WASHINGTON, D.C.—Though unable to agree to extend unemployment benefits for millions of unemployed Americans, nor to end tax breaks for millionaires and billionaires, Congress nonetheless found time to pass H.R. 5566, the "Prevention of Interstate Commerce in Animal Crush Videos Act of 2010." The bill, which had orignally been passed by the U.S. House on July 21, but which was amended by the Senate, which approved its own version on Sept. 27, was thought to be dead in the current Congress, since a new House vote would be required to pass it, and if the House made any alterations, a new Senate vote as well.
But sadly, the bill cleared both of those hurdles this week, with the Senate concurring with a new House version which stripped out a previous Senate amendment, and the bill is now cleared to be signed by President Obama—unless he realizes that in its current form, it is unconstitutional, and declines to sign it into law on that basis.
The main problem with the bill (aside from its criminalization of yet another type of speech) is that it defines its main term, "animal crush video," to mean "any obscene photograph, motion-picture film, video recording, or electronic image that depicts actual conduct in which one or more living animals is intentionally crushed, burned, drowned, suffocated, or impaled in a manner that would violate a criminal prohibition on cruelty to animals under Federal law or the law of the State in which the depiction is created, sold, distributed, or offered for sale or distribution."
But in order for any form of speech to be "obscene," it must fail the three prongs of the "Miller test," which Justice William O. Douglas summarized as, (a) whether "the average person, applying contemporary community standards," would find that the work, taken as a whole, appeals to the prurient interest, . . . (b) whether the work depicts or describes, in a patently offensive way, sexual conduct specifically defined by the applicable state law, and (c) whether the work, taken as a whole, lacks serious literary, artistic, political, or scientific value.
H.R. 5566, like the law that inspired it, the Depiction of Animal Cruelty Act, which was struck down by the Supreme Court in U.S. v. Stevens, fails that test on at least two grounds: The material in question does not appeal to the prurient interest, defined by the high court in Miller as "a shameful or morbid interest in nudity, sex, or excretion," and it also fails to "depict or describe ... sexual conduct."
Needless to say, several federal legislators hailed the passage of the bill.

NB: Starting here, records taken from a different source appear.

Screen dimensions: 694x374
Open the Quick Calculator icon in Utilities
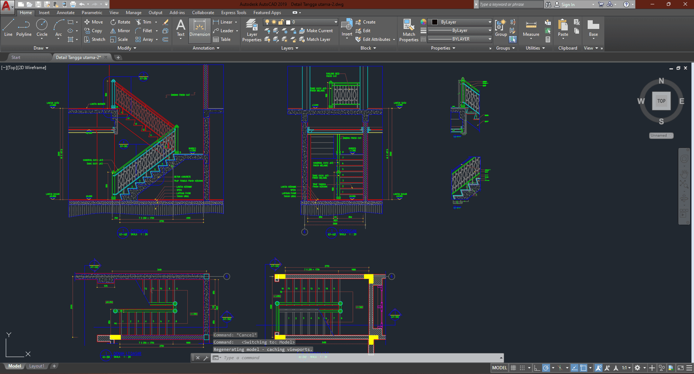click(x=548, y=39)
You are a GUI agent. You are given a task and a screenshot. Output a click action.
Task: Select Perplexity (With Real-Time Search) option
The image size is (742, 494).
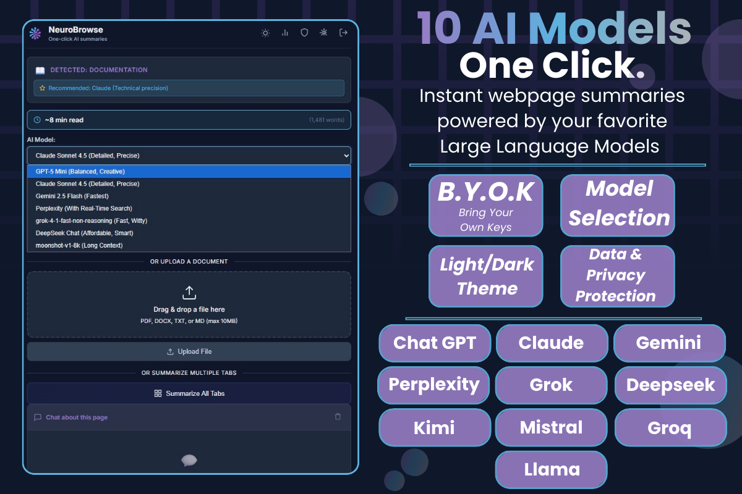(x=189, y=208)
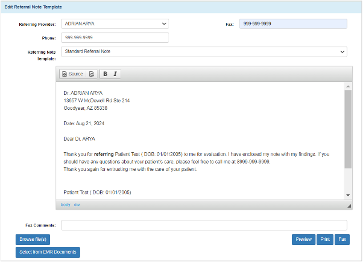Click the editor scrollbar up arrow
The width and height of the screenshot is (363, 262).
pyautogui.click(x=348, y=86)
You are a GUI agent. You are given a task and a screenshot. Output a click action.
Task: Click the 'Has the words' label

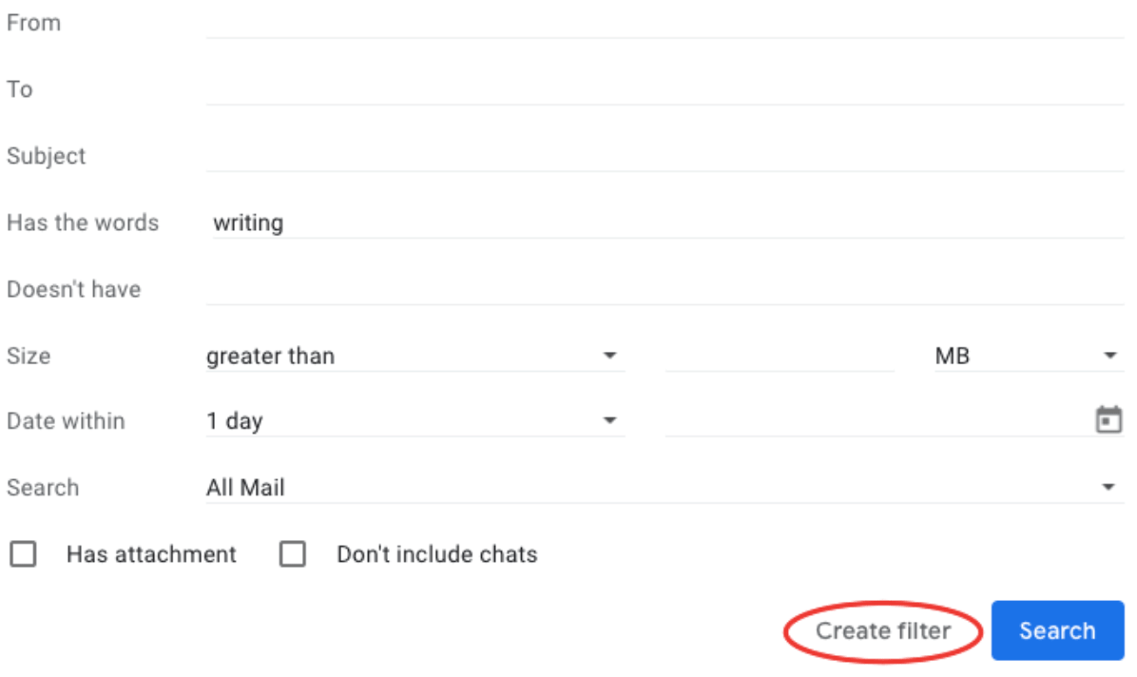coord(83,222)
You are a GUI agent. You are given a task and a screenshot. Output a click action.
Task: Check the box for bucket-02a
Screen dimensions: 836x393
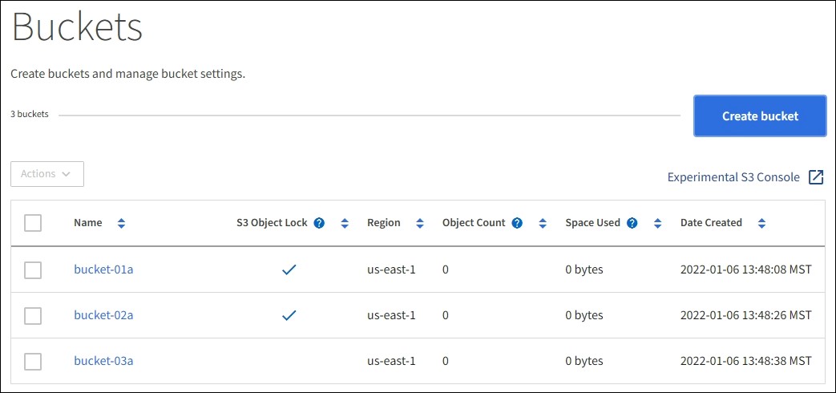tap(33, 315)

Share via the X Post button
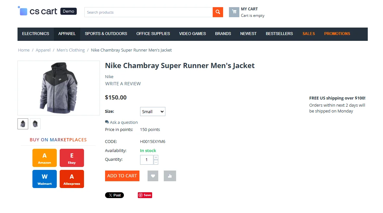point(114,195)
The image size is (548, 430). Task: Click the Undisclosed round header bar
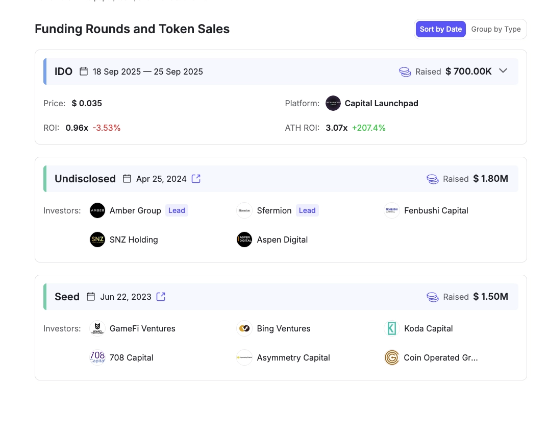coord(281,179)
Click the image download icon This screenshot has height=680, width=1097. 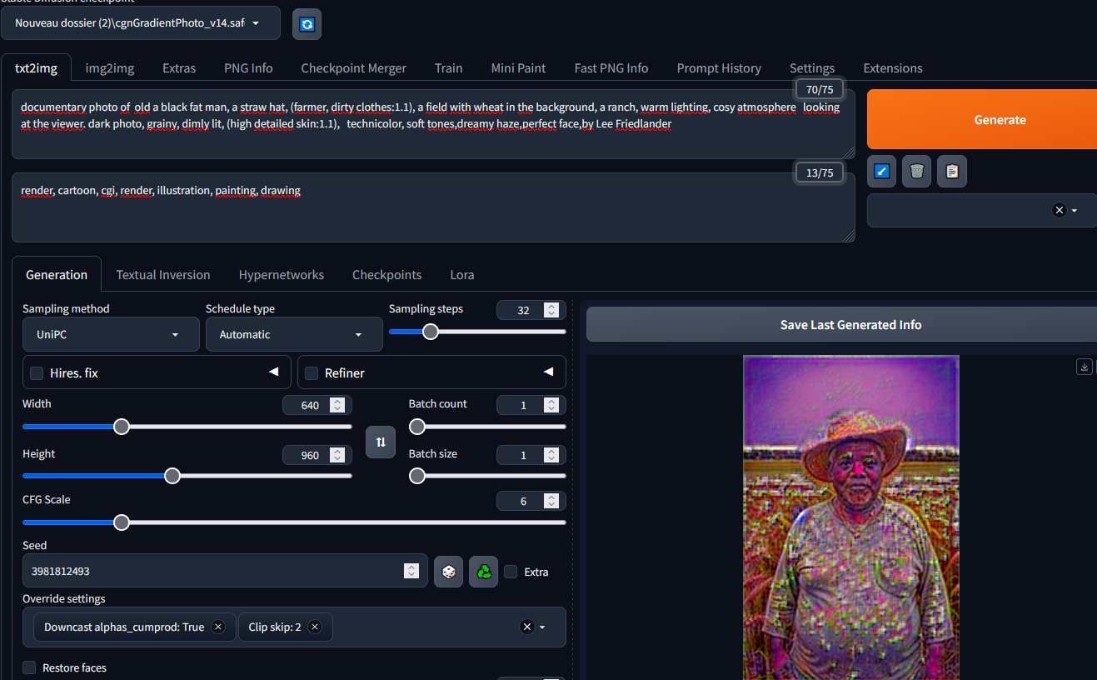click(x=1084, y=367)
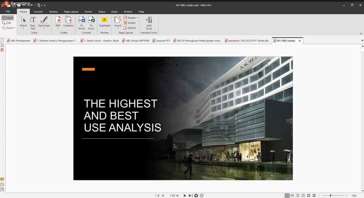The height and width of the screenshot is (198, 364).
Task: Expand the QuickSign dropdown
Action: pyautogui.click(x=44, y=29)
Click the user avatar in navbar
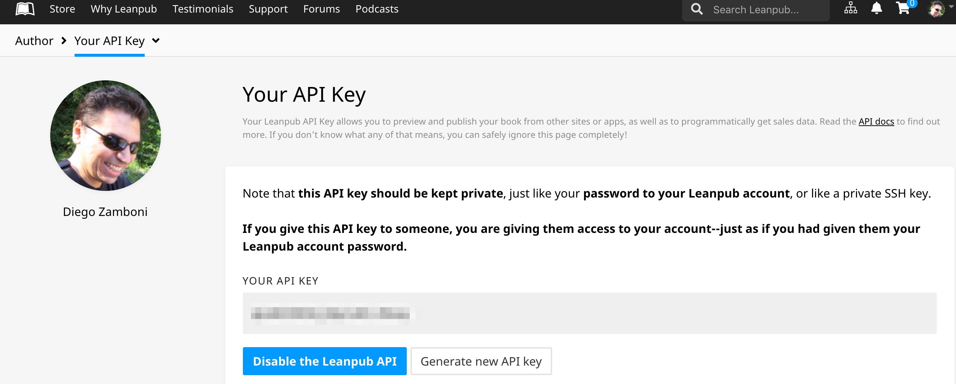Screen dimensions: 956x384 point(936,9)
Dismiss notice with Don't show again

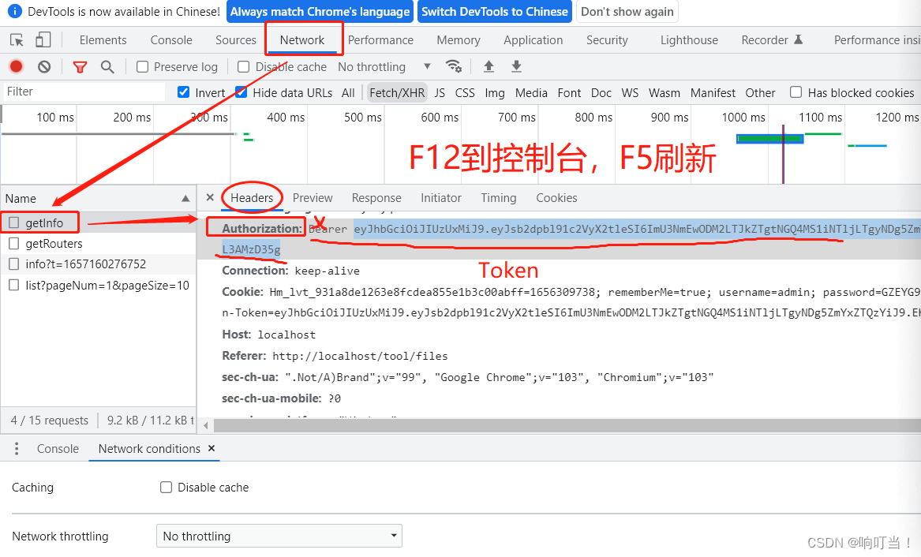(x=627, y=12)
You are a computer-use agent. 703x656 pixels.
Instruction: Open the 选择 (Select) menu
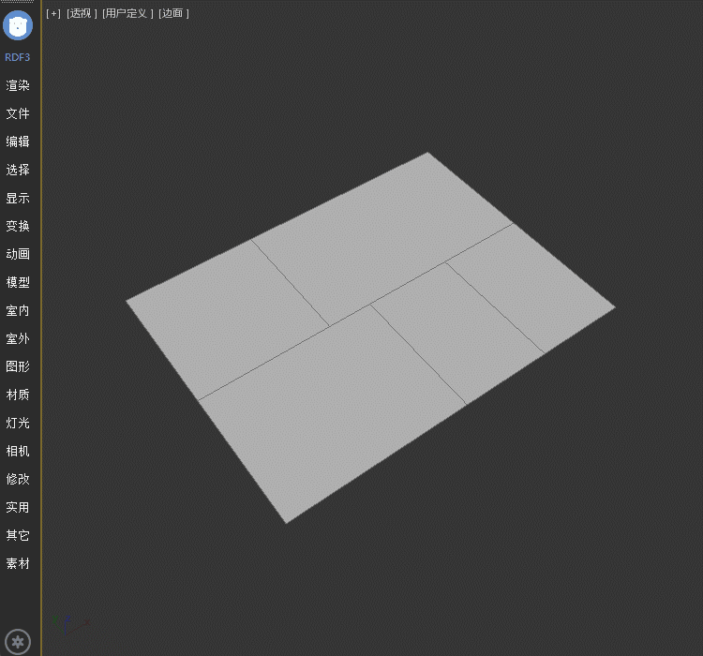point(18,170)
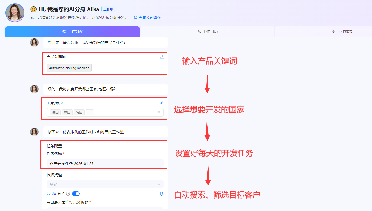Click the small avatar beside the product question
This screenshot has height=211, width=372.
[34, 43]
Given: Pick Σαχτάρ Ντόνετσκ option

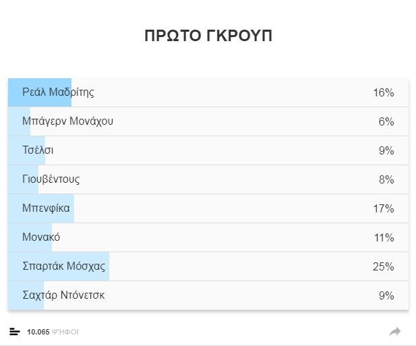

"Animal torture videos are barbaric and have no place in a civilized society," said Rep. Gary Peters (D-MI), one of the bill's sponsors. "By promising to lock up the people who produce and distribute these videos we can work to put a halt to this horrendous practice."
The Humane Society of the United States (HSUS) was similarly overjoyed.
"After federal judges struck down the law banning the sale of animal crush videos, this horrible and cruel industry stepped into the legal void and resumed its commercial creation and peddling of these videos," said Wayne Pacelle, president and CEO of the HSUS. "We need this law on the books to halt some of the most sickening cruelty I have ever witnessed in my life. We urge President Obama to sign H.R. 5566 into law quickly."
While it's unclear that any video producers did indeed step "into the legal void" and begin making more of the videos, it's also unlikely that those who do sell such fare, operating as they do on the fringes of the video production community, will mount a court challenge to the new law, even though it is constitutionally flawed.